Population (September 30, 2004)
- • Total: 6,518
- Time zone: UTC+09:00 (JST)
- City hall address: 1-4-1, Chuo, Akan-cho, Akan-gun, Hokkaido 085-0292
- Website: web.archive.org/web/20050827010514/http://town.akan.hokkaido.jp/
- Flower: Convallaria keiskei
- Tree: Prunus sargentii

= Akan, Hokkaido =

Akan (阿寒町, Akan-chō) was a town located in Akan District, Kushiro Subprefecture, Hokkaido, Japan.

As of September 30, 2004, it had an estimated population of 6,518 and an area of 739.25 km^{2}. The name comes from an Ainu word meaning "eternal" or "unchanging".

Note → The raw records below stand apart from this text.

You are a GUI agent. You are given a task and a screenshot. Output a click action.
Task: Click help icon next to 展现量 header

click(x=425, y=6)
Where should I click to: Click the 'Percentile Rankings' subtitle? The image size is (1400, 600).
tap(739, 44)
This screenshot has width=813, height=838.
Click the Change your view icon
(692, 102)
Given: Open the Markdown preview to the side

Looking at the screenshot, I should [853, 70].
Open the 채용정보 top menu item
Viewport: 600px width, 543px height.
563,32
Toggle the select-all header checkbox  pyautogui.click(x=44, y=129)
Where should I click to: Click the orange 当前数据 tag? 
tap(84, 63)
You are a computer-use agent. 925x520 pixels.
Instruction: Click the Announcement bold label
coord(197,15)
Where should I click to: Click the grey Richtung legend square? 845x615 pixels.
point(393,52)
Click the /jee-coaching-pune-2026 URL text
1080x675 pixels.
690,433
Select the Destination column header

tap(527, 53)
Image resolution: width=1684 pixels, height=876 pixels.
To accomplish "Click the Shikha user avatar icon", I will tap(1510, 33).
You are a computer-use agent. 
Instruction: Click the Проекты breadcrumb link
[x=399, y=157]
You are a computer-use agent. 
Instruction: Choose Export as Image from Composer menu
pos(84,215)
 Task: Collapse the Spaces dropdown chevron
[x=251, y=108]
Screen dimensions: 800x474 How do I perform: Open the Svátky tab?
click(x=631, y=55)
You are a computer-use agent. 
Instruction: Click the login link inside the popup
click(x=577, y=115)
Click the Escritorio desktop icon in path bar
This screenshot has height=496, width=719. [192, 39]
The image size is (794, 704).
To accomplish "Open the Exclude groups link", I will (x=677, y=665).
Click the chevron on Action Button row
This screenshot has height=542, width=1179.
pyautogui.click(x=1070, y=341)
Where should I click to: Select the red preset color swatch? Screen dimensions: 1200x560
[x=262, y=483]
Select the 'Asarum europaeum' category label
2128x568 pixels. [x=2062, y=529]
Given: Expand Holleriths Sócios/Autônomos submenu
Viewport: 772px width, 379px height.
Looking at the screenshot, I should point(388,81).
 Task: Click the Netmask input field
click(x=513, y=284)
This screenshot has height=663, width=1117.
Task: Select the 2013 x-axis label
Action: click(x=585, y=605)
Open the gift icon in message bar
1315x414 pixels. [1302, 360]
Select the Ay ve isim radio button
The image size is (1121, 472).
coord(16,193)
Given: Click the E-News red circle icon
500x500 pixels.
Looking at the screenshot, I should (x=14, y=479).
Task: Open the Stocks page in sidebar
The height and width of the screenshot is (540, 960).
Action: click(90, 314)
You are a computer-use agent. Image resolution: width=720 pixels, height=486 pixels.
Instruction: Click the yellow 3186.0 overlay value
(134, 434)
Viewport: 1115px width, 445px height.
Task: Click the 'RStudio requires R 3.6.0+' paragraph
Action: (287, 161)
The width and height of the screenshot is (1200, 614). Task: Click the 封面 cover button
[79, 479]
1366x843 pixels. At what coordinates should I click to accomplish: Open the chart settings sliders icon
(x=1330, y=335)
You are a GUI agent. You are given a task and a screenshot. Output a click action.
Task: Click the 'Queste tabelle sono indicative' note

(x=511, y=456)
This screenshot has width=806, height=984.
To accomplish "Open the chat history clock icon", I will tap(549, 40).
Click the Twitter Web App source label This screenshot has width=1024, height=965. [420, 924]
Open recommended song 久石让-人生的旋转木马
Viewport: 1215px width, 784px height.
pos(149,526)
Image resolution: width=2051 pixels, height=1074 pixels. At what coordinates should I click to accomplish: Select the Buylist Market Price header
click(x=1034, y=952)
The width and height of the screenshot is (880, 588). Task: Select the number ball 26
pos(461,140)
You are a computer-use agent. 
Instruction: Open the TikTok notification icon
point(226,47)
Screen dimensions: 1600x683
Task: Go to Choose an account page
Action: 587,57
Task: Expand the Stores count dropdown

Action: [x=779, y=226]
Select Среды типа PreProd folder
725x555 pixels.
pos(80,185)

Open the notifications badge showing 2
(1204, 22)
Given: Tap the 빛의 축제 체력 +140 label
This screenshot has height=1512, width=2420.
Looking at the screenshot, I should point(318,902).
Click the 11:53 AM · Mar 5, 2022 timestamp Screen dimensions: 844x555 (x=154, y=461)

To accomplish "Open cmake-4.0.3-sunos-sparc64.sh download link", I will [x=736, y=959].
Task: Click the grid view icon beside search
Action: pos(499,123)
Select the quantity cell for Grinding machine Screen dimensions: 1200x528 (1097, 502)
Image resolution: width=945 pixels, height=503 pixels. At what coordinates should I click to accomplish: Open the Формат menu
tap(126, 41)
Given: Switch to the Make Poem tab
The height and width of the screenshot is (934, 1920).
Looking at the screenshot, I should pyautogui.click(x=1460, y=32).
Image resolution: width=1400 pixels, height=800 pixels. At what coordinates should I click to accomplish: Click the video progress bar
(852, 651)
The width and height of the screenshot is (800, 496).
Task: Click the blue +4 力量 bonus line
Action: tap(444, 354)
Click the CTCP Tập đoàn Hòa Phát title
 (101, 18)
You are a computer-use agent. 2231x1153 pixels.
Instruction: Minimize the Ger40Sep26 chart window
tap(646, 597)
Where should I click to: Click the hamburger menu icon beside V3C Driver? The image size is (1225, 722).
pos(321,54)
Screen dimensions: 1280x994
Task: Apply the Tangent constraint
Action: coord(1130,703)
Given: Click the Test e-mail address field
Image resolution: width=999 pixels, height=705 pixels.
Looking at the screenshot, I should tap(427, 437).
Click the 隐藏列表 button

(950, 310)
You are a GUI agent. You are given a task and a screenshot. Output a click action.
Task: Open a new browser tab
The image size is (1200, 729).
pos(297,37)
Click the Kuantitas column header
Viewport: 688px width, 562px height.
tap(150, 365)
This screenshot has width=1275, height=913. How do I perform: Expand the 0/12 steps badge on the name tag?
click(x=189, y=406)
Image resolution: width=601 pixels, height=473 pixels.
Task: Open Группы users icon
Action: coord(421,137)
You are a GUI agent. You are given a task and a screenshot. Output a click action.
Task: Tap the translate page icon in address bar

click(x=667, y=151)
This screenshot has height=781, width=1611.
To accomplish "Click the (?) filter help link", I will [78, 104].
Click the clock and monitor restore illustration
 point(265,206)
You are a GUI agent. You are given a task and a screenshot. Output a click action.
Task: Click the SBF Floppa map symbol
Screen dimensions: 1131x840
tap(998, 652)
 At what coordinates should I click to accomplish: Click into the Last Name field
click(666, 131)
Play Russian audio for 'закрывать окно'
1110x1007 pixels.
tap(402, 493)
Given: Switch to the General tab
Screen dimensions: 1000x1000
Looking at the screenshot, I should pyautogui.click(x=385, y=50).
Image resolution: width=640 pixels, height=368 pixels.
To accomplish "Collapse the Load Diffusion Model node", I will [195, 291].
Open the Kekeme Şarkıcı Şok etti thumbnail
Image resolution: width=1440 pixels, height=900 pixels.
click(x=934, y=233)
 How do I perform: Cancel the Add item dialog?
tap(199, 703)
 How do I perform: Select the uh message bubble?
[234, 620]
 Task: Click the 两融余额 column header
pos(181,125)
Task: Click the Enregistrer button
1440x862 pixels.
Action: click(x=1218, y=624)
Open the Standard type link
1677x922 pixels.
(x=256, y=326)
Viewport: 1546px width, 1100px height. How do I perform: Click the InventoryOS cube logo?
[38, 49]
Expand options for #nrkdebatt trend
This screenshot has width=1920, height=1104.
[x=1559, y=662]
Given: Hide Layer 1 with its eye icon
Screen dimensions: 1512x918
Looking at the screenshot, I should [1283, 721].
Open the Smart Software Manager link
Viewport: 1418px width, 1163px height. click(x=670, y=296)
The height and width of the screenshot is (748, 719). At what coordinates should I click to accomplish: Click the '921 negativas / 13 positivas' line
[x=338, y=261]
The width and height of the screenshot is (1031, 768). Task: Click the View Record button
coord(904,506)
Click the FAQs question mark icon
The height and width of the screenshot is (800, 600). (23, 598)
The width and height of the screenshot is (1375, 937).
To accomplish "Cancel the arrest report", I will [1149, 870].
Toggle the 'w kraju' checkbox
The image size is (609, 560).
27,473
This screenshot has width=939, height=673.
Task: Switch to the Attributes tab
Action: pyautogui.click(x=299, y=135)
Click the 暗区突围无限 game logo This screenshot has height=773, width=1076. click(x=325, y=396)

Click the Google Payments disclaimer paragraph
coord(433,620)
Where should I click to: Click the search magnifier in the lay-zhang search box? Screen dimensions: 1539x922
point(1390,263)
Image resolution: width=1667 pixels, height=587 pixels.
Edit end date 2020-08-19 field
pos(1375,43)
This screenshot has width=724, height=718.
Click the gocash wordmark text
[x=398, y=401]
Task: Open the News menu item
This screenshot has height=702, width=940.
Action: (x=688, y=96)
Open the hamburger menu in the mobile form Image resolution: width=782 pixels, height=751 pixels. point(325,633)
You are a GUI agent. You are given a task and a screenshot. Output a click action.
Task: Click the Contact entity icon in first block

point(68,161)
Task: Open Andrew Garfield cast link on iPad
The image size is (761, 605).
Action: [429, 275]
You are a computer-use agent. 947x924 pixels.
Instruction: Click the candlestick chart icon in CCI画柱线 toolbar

On October 11, 2005, Akan, along with the town of Onbetsu (from Shiranuka District), was merged into the expanded city of Kushiro.

On January 8, 2017, the township of Akan hosted the first national championship in bandy, although the size of the field was a smaller version than the official rules for a bandy field.

== History ==
In 1887, the main town hall for Akan District was established. In 1923, Akan became a second-class municipality. In 1937, it and Tsurui Village split off. In 1940, Akan became a first-class municipality. In 1957, Akan Village became Akan Town. On October 11, 2005, Akan was merged into the expanded Kushiro City.